Aaron Swartz, prodigy, campaigner for a free Internet, political activist, hacker, sleuth, and by all accounts genuine and idealistic, committed suicide on January 11, 2013 amid stress and pressure from an ongoing and by all accounts unnecessary FBI investigation.
Recounting Aaron’s childhood, in which he was coding programs at a staggering young age and consulting with companies as a teenager, to his rise as Internet hero and rigorous campaigner for freedom of information, Brian Knappenberger jam-packs a potent film.
Balancing the more personal struggles of Aaron with the political, social, and technological aspects of his work is tricky, but for the most part well-executed.
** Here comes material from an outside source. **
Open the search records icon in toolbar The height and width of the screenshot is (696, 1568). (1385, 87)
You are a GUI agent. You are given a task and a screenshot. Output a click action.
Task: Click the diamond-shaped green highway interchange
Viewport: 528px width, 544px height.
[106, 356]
Neither governmental law nor the technical jargon feel arcane, and the more absurd moments of Aaron’s prosecution would be hysterical if it weren’t first heartbreaking.
It does however at times yank at the heartstrings when a simple tug will do; we see video of Aaron as a child at both the beginning and the end, and the tragedy is well enough felt that perhaps the camera holds too long on those mourning.
Still, it’s a powerful, coherent, and relevant story that needs to be watched.